Non sono da trascurare nemmeno molte categorie artigiane interessate da questo fenomeno: come i panettieri, i pasticceri, gli autotrasportatori, i taxisti, gli autonoleggiatori con conducente, i bus operator, i produttori-venditori di cibi da strada e le imprese di pulizia. “La ragione di un’incidenza percentuale così bassa – esordisce il coordinatore dell’Ufficio studi Paolo Zabeo – va ricercata nella dimensione media molto contenuta delle nostre aziende. Ricordo che in Italia il 98 per cento delle imprese ha meno di 20 addetti e in queste piccole aziende trova lavoro oltre il 60 per cento del totale degli occupati nel settore privato. Nel manifatturiero, ad esempio, solo nelle medie e grandi imprese è possibile organizzare l’attività produttiva a ciclo continuo, nelle micro imprese, invece, questo è estremamente difficile”.

Questa specificità tutta italiana condiziona i nostri livelli produttivi? “In parte sì – prosegue Zabeo – anche se prima dei risultati economici in senso stretto, il sistema produttivo deve prioritariamente puntare al benessere e alla salute delle maestranze, migliorando gli ambienti e le condizioni di lavoro, riducendo al minimo i rischi di infortuni che nelle ore notturne sono nettamente superiori alle altre fasi della giornata”.

Se l’Italia è in coda nella classifica europea dei lavoratori occupati di notte, recuperiamo molte posizioni quando analizziamo la percentuale di addetti impiegati almeno una volta al mese durante il fine settimana.
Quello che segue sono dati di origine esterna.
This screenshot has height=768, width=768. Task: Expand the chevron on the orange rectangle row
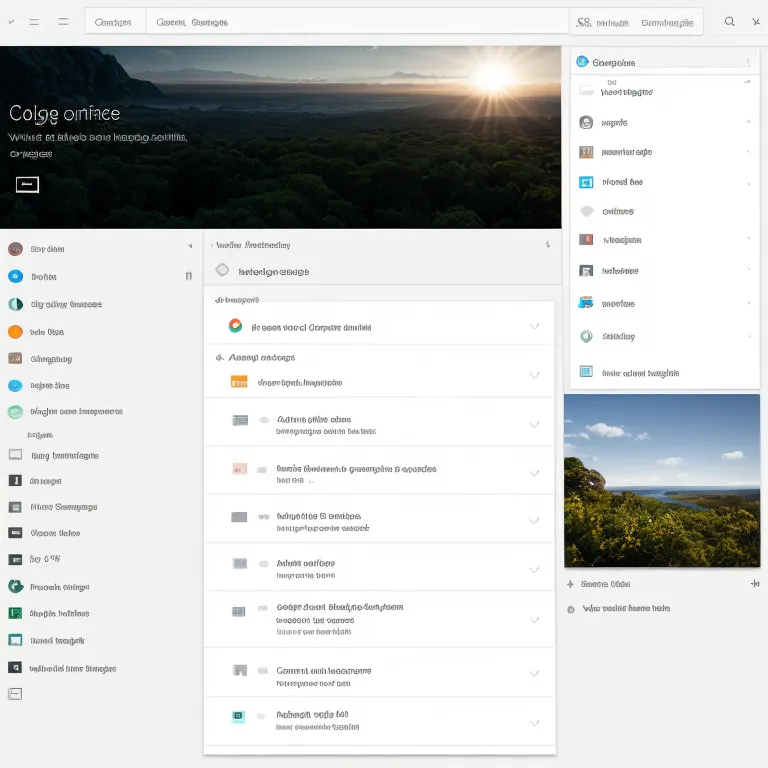(x=534, y=376)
Rispetto ad una media europea del 53,7 per cento, in Italia la percentuale si attesta a quota 58, in Germania, invece, è al 48, 3 per cento, in Francia al 50,1 per cento e in Spagna al 55,9 per cento. Tra i big europei solo il Regno Unito (con il 58,9 per cento), presenta un risultato superiore al nostro. “La maggiore disponibilità a lavorare nei weekend – conclude Zabeo – va in gran parte ricondotta al fatto che siamo un Paese ad alta vocazione turistica che coinvolge le località montane e quelle balneari, le grandi città, ma anche i piccoli paesi. E quando le attività turistico-ricettive sono aperte anche la domenica, ad esempio, i settori produttivi collegati, come l’agroalimentare, la ristorazione, i trasporti pubblici e privati, i servizi alla persona, le attività manutentive eccetera sono incentivate a fare altrettanto”.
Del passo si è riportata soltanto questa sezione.